The Supreme Court is considering whether to abandon a quarter-century of precedent and make it tougher for investors to band together to sue corporations for securities fraud.

The justices hear arguments Wednesday in an appeal by Halliburton Co. that seeks to block a class-action lawsuit claiming the energy services company inflated its stock price.

A group of investors says it lost money when Halliburton's stock price dropped after revelations the company misrepresented revenues, understated its liability in asbestos litigation and overstated the benefits of a merger.

Justices threw out the company's first attempt to block the lawsuit in 2011. But Halliburton is now urging the court to overturn a 25-year-old decision that sparked a tidal wave of securities-related, class-action lawsuits against publicly traded companies and has led to billions in settlements.

The court's 1988 decision in Basic v. Levinson says shareholders who claim they were defrauded by false statements in securities filings don't have to prove they actually relied on the statements. Rather, the court reasoned that any misrepresentation would be reflected in the current stock price. Even if investors are not aware of the misstatements, they are presumed to be aware of them because they affect the stock price.

This presumption, known as the "fraud-on-the-market theory," has become the driving force for modern class-action securities cases. But some economists have questioned whether this theory makes sense anymore, saying it doesn't account for the sometimes random and arbitrary nature of stock trading.

Four of the Supreme Court's conservative justices - Antonin Scalia, Clarence Thomas, Anthony Kennedy and Samuel Alito - said in a ruling last year that they were willing to reconsider the Basic decision. If they do, Chief Justice John Roberts could be the difference in whether Basic is overturned.

The court is also considering whether to at least modify Basic and let companies that are sued for securities fraud show that any alleged misrepresentations did not actually distort the stock price.

The investors suing Halliburton argue that the fraud-on-the-market principle remains sound and that the class-action cases help deter fraud. More than 3,000 private class-action securities fraud lawsuits have been filed since 1997, generating more than $73 billion in settlements, according to a group of former Securities and Exchange Commission members who filed a brief urging the court to overturn the 1988 precedent.

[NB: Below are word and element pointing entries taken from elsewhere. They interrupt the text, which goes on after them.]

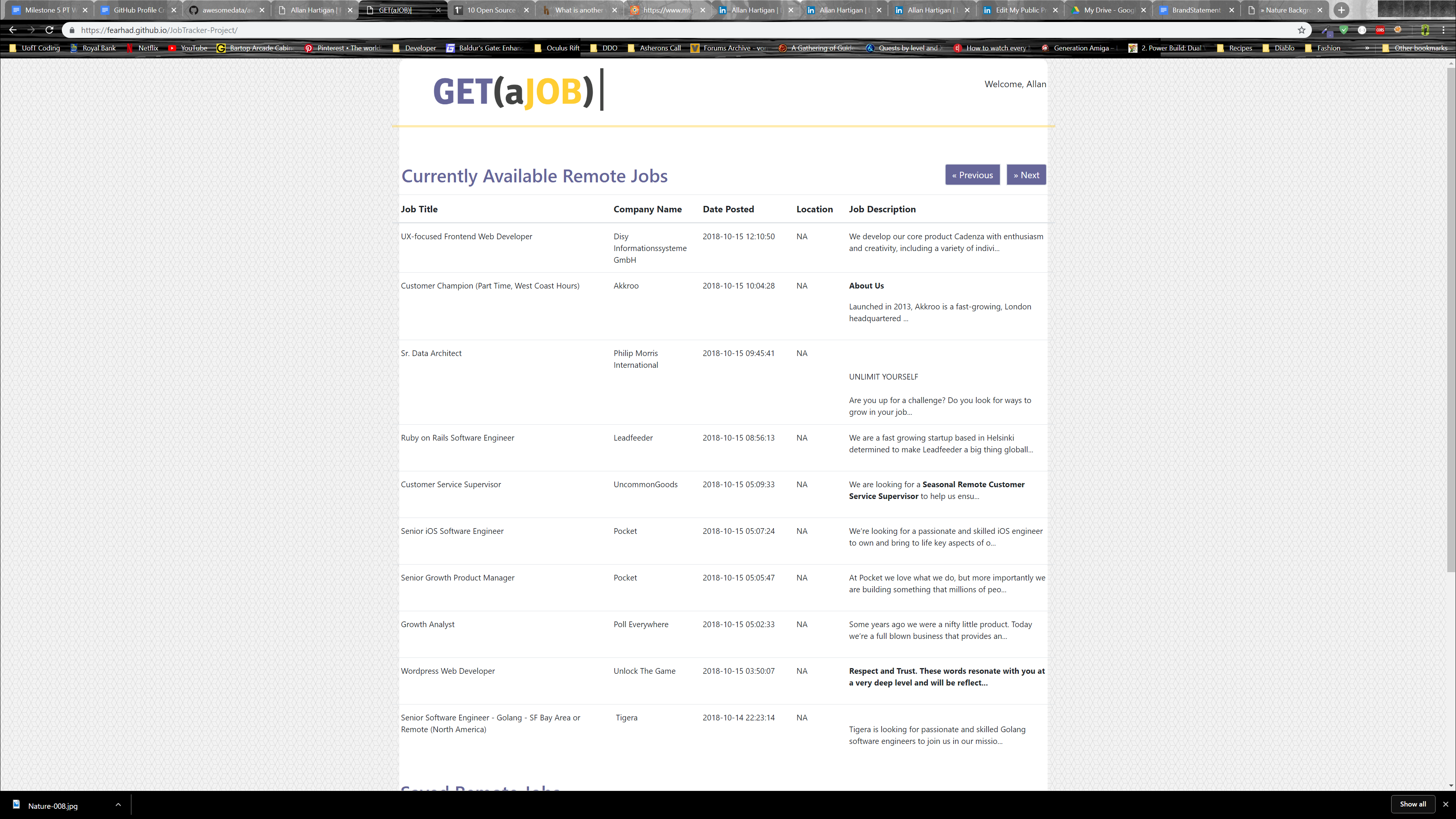1456x819 pixels.
Task: Click Show all downloads button
Action: (x=1412, y=804)
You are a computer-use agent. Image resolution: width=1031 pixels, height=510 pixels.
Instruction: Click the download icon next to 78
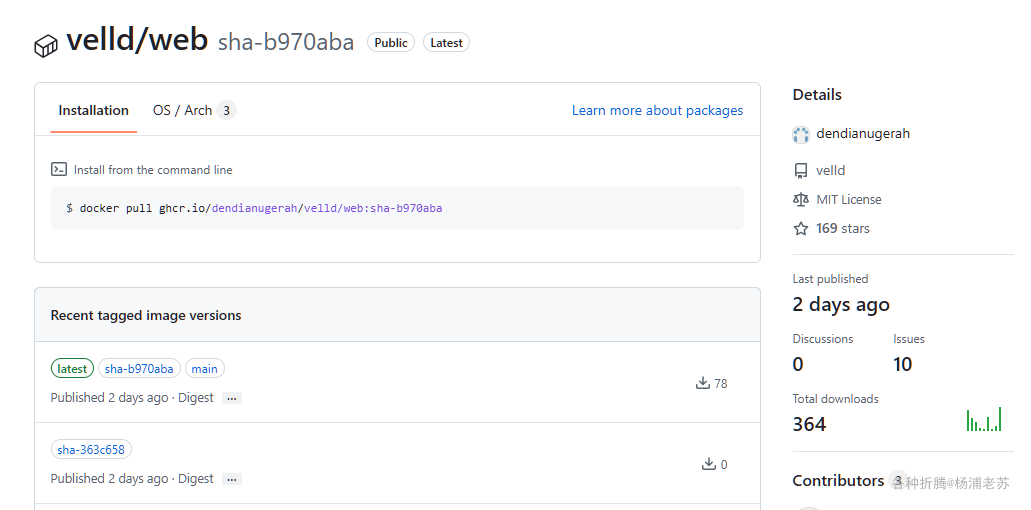click(x=703, y=383)
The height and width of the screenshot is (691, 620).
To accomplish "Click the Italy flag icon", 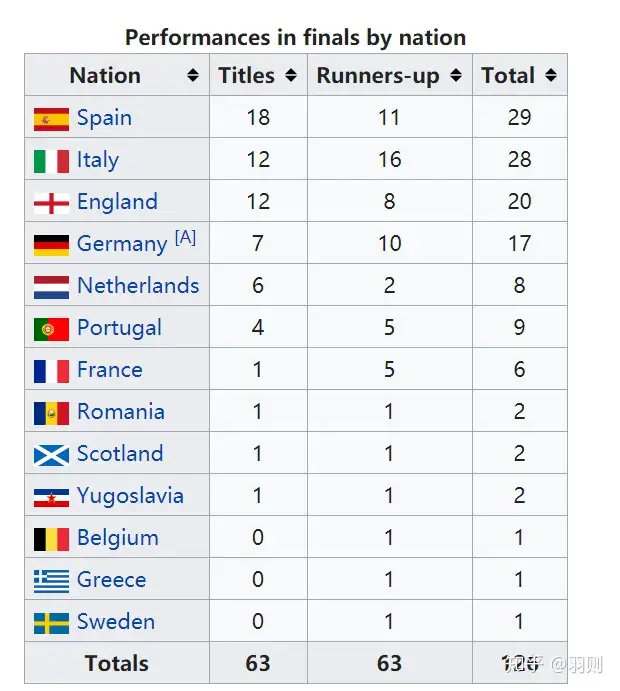I will point(51,161).
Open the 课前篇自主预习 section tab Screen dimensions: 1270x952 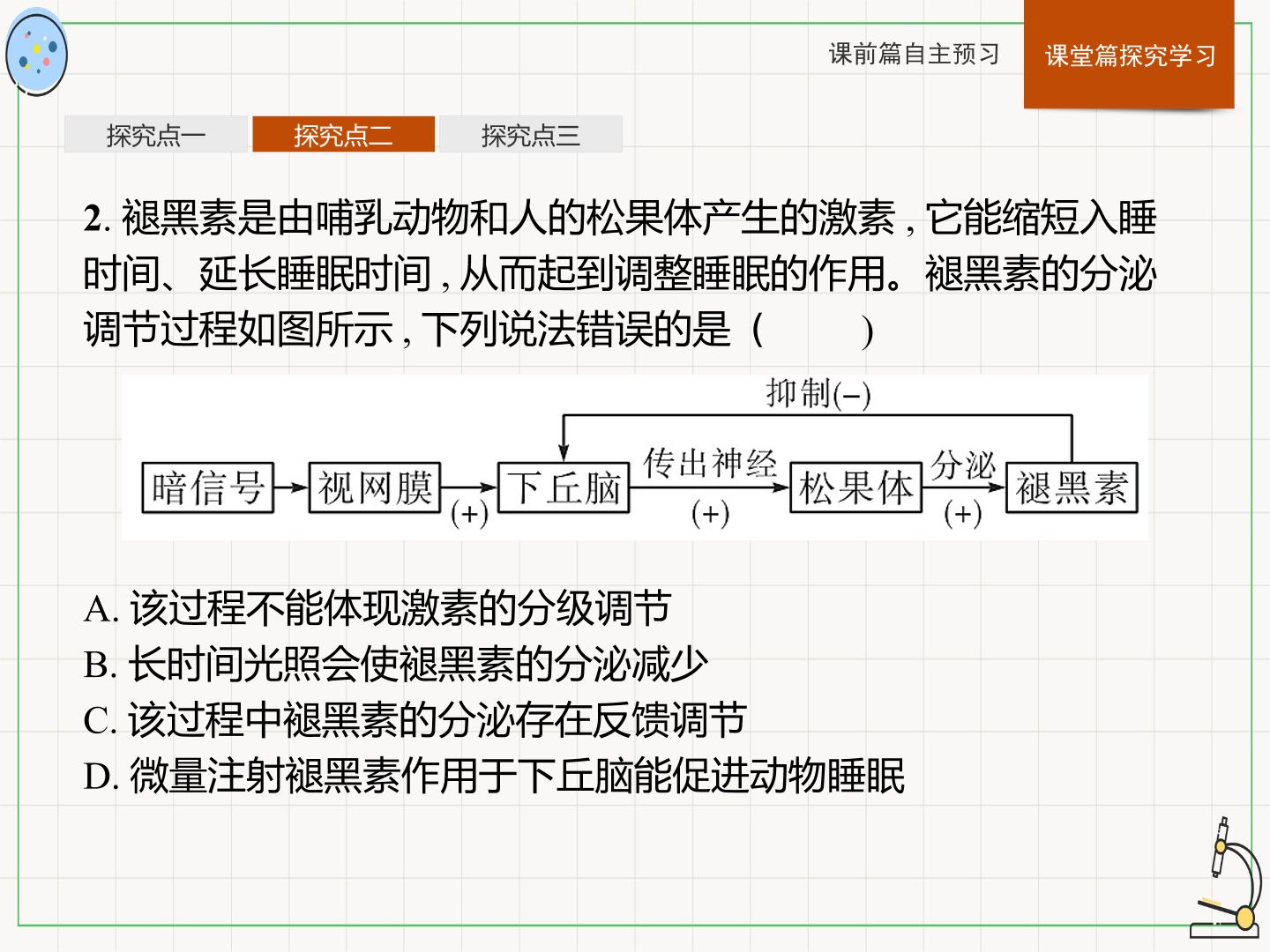915,54
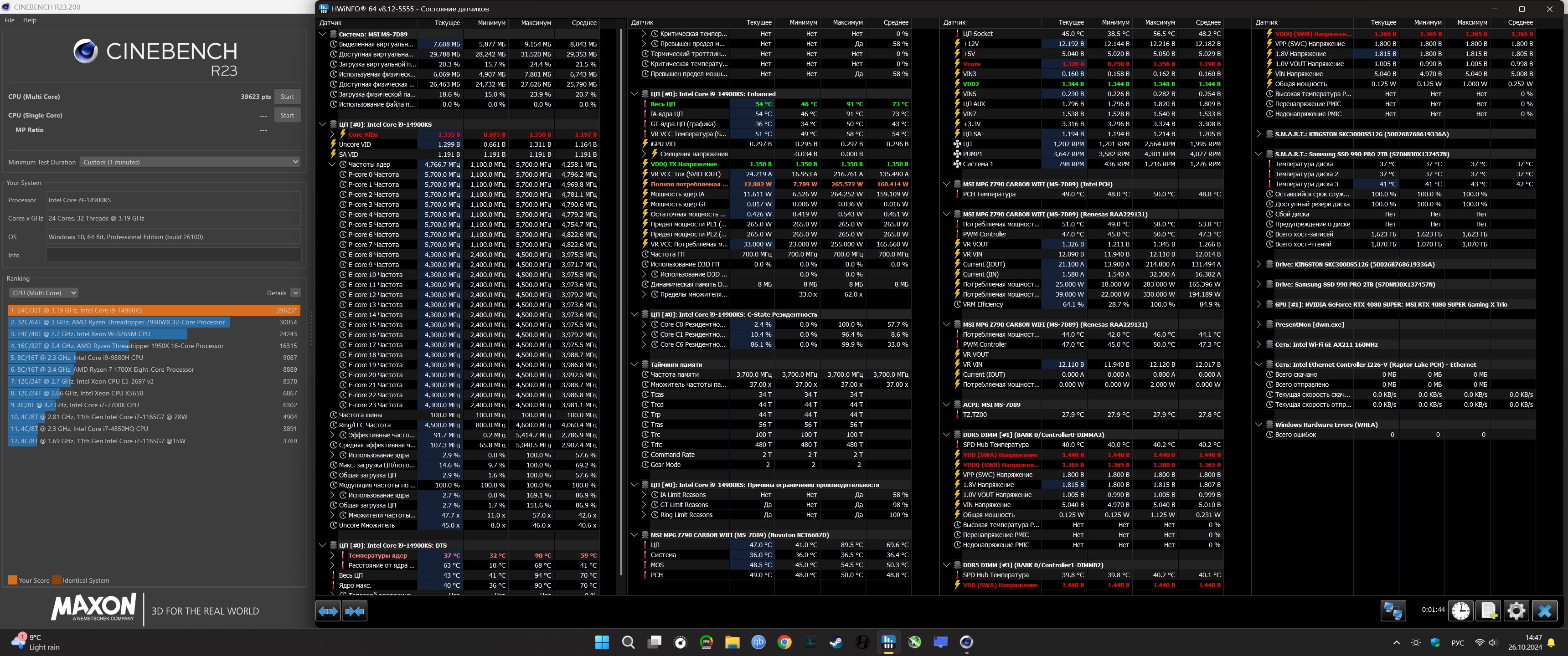The height and width of the screenshot is (656, 1568).
Task: Open the Help menu in Cinebench
Action: tap(30, 20)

The U.S. Chamber of Commerce and the National Association of Manufacturers argue in court briefs that the current doctrine has led to significant costs for investors and businesses and bred confusion in the courts. But the Obama administration has urged the court not to overrule Basic, saying its premise remains sound.

The justices are expected to make a ruling before summer.

The case is Halliburton Co. v. Erica P. John Fund Inc., 13-317.